In 1885, Alice Paul was born. She ended up never marrying but serving America’s womanhood her entire life. Born and raised a Quaker in and around Mount Holly, New Jersey, Alice was from her earliest years raised in the Quaker tradition that men and women were gender equal. However, when she got out into the real world, she learned very quickly that gender equality was not universal. Alice’s mother Tacie , attended meetings of the North American Woman Suffrage Association often accompanied by young Alice.

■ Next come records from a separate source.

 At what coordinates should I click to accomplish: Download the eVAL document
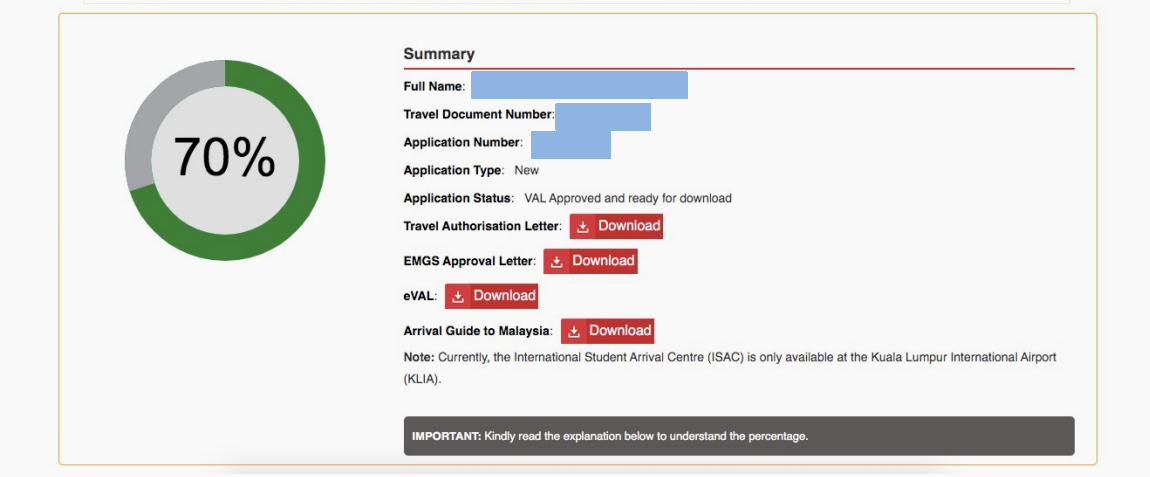tap(491, 296)
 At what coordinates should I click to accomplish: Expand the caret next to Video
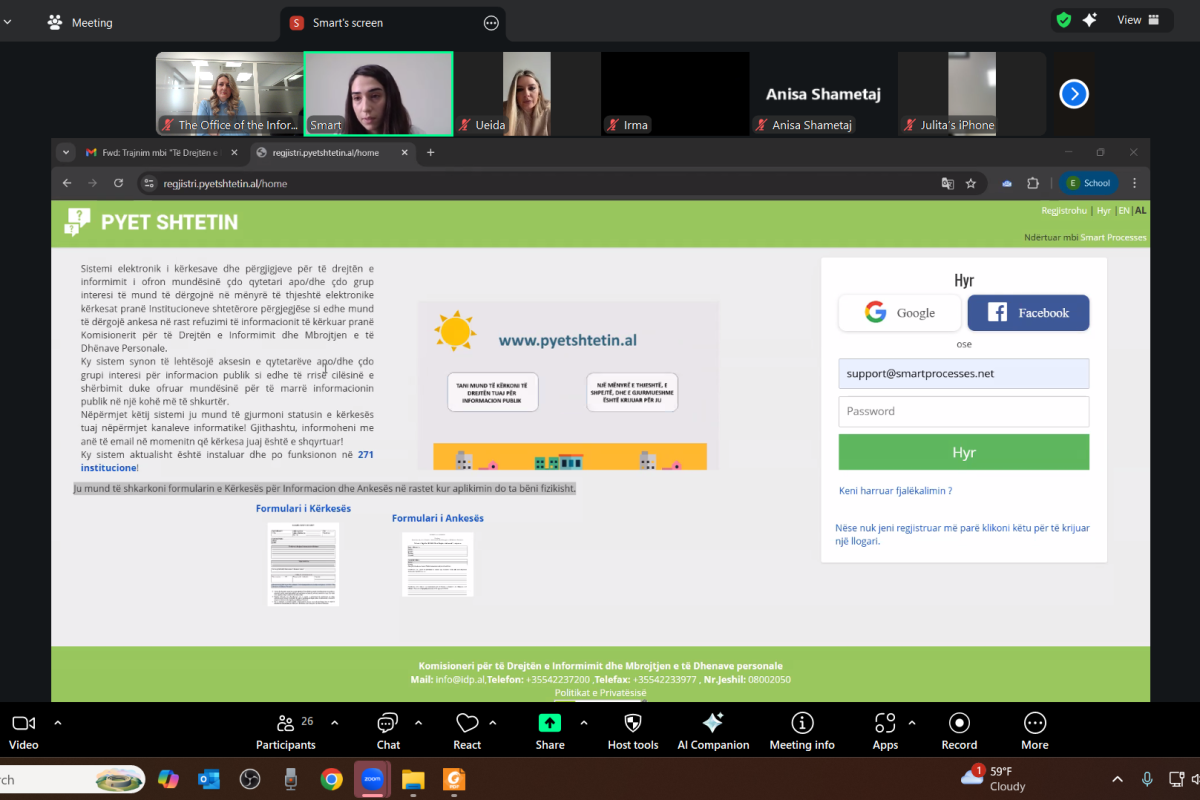[58, 722]
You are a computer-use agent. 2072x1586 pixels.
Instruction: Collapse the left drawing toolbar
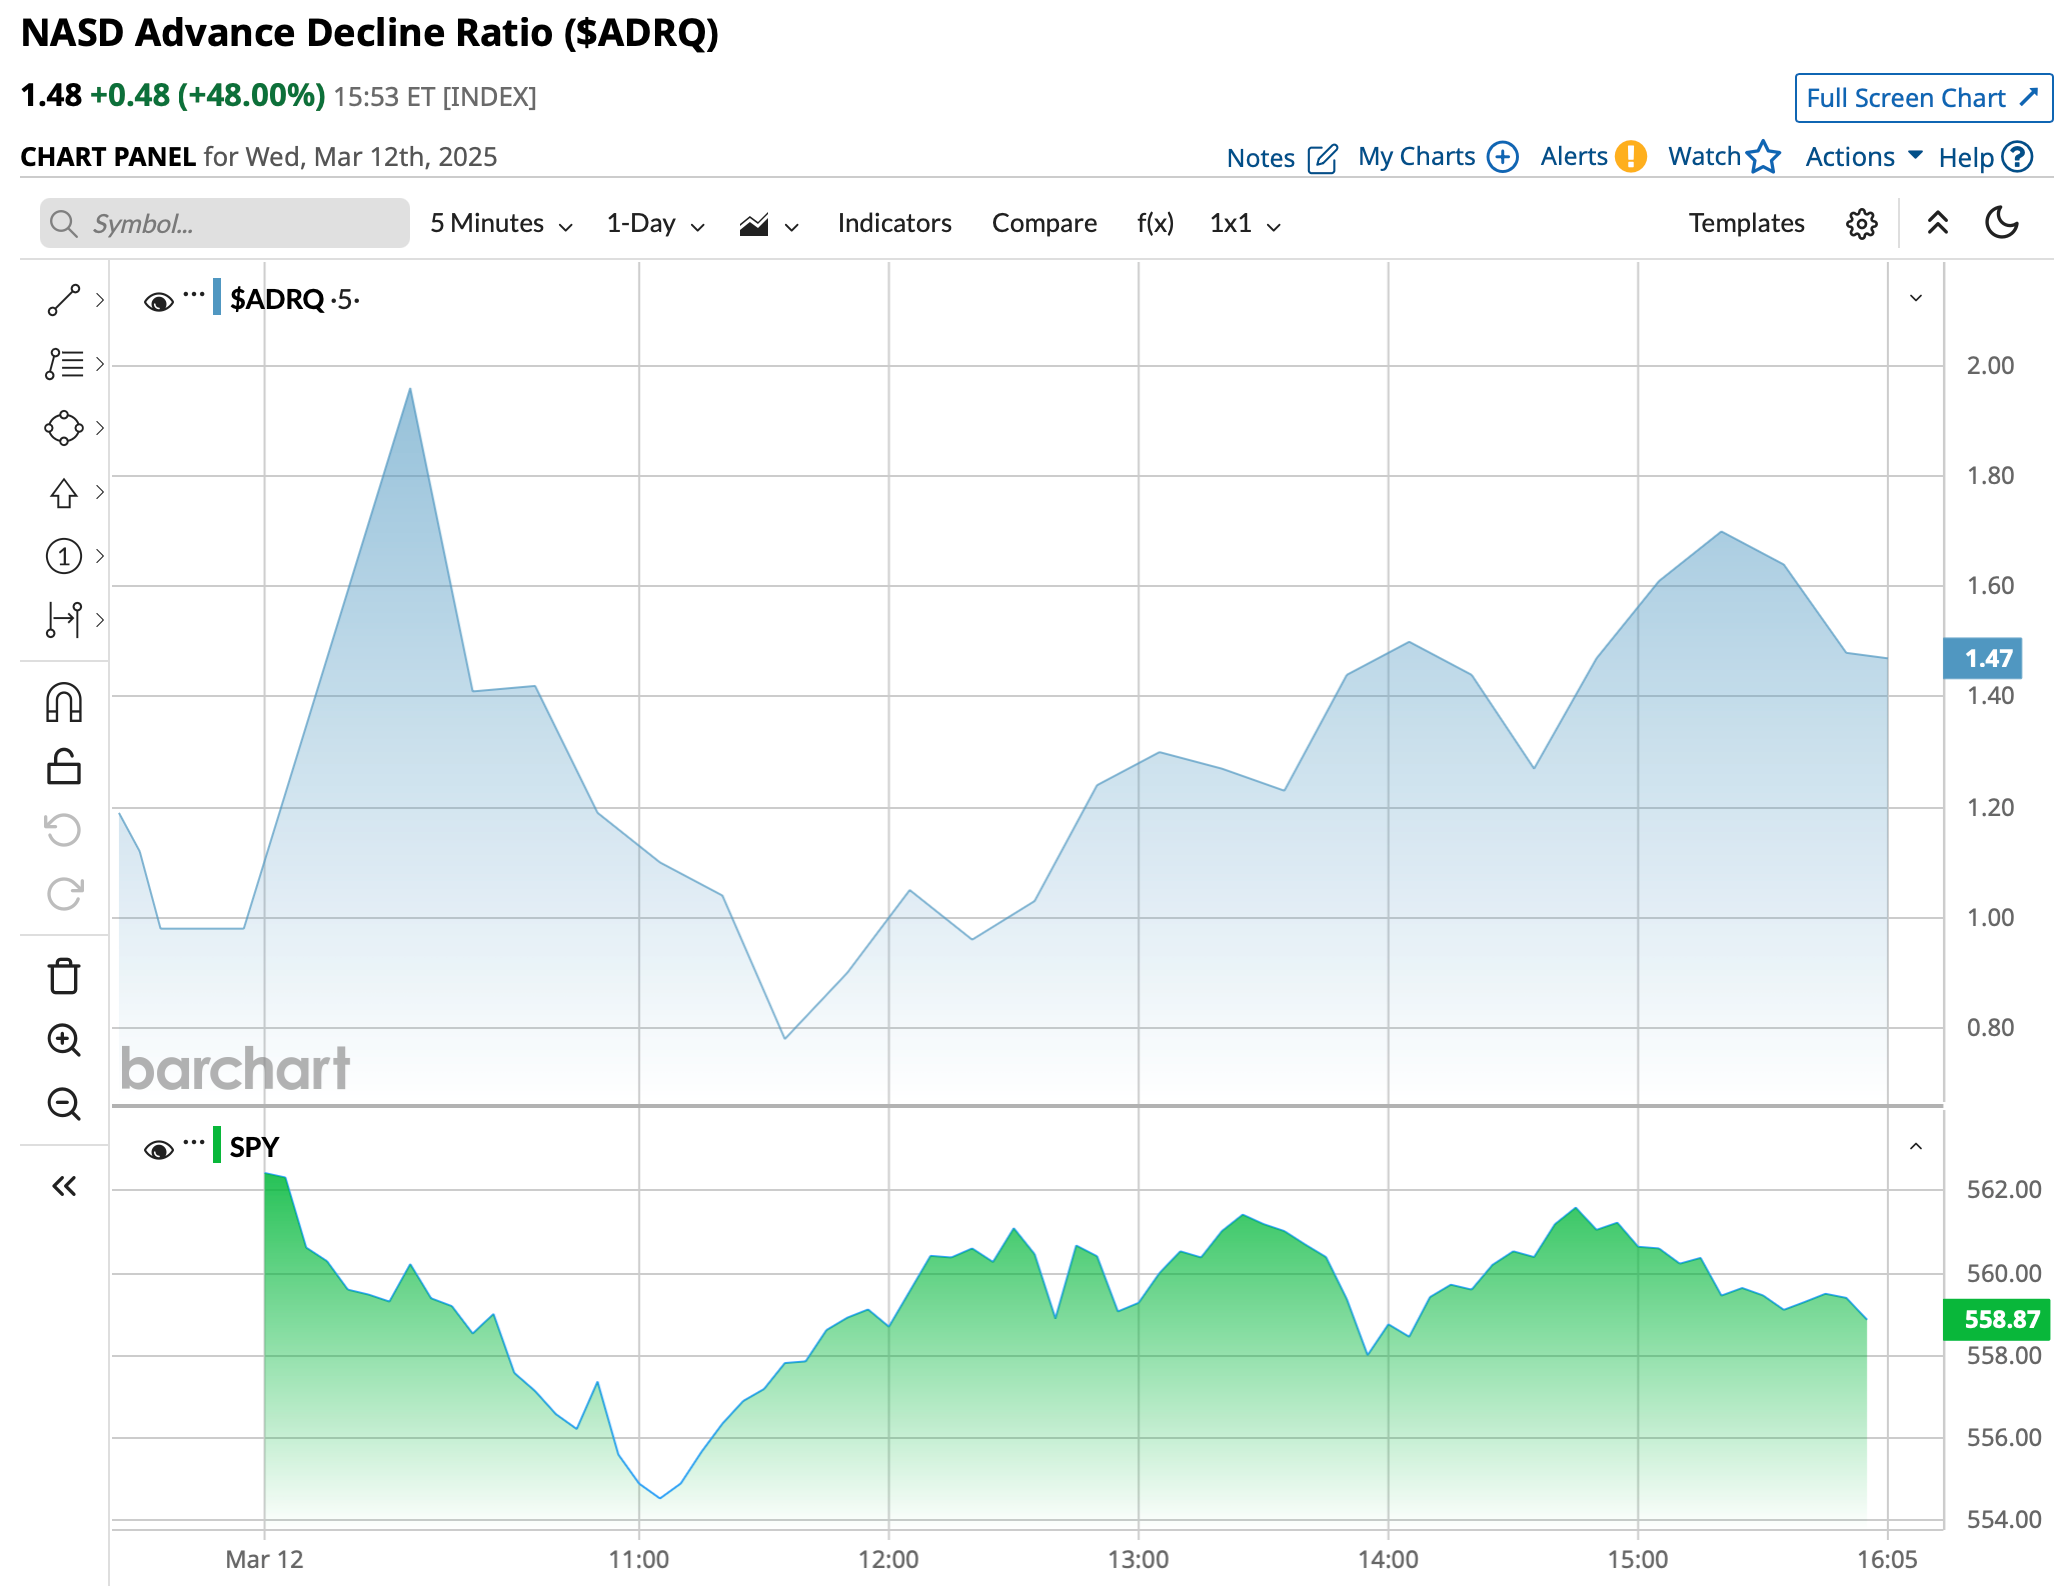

The Paul home was known as Paulsdale and it was here that Alice remembers learning about the suffrage movement. At some pointing her life, Alice was asked by a Newsweek interviewer why she had devoted her entire life to women’s equality she answered with an adage learned from her mother, “When you put your hand to the plow, you can’t put it down until you get to the end of the row.” I will not attempt to relate the entire suffrage movement, but I will note that Alice Paul continued her education and ultimately was awarded a BA, an MA, a PHD and three law degrees. http://www.alicepaul.org/alicepaul.htm
Once the Nineteenth Amendment was passed and women had the vote, the suffrage movement all but disappeared. Alice Paul was of the opinion that the battle for equality had just begun. In 1923 on the 75th Anniversary of the Seneca Falls Convention, Alice announced she would be preparing a Constitutional Amendment. She wrote the Lucretia Mott amendment. The amendment, better known as the Equal Rights Amendment or ERA, was introduced in every session of Congress from 1923 until it finally passed in 1972. The law was rewritten in 1943 and named the Alice Paul Amendment. Ratification fell three votes short in 1982, five years after the death of its champion, Alice Paul in 1977.
Who has the temerity to deny to American womanhood full and equal rights? There is absolutely no doubt women have capabilities and talents equal to men but men and not a few women have stood in the path of real equality. Most notably Eleanor Roosevelt and the new dealers, the Northern Democrats, aligned with the anti-ERA labor unions that feared the provisions of the attached Hayden rider which stated, “The provisions of this article shall not be construed to impair any rights, benefits, or exemptions now or hereafter conferred by law upon persons of the female sex.” http://en.wikipedia.org/wiki/Equal_Rights_Amendment
The most formidable and successful opponent of the ERA was Phyllis Schlafly an attorney, mother of six who claimed that the ERA was too indefinite for the courts to interpret.
There you have it, over four hundred years of servitude, motherhood and denial. The Democrats who are as guilty of oppression of American womanhood are using a perceived injustice to women by the Republican Party as a political weapon and a useful one. It is to me, readily apparent that no political party is guilty of all the blame; it has been the macho attitude of the Democratic Party and its macho backers, the labor unions.
At the risk of being redundant, I suggest that the Republican Party Leadership, both Male and Female, aided and abetted by the Tea Party Organization, engage in a frontal assault on the Democrats. Call them out on their absurd charges, encourage Michele Bachmann and Sarah Palin to step back into contention. The campaign thus far has been a fiasco. No clear frontrunner appears to be getting clear of the pack of four. A clear and believable effort to propel a woman into the fray will do wonders to the image of Republicans and their strongest element Conservatism. It is today or never, Chairman Priebus, and Madam President Chornenky.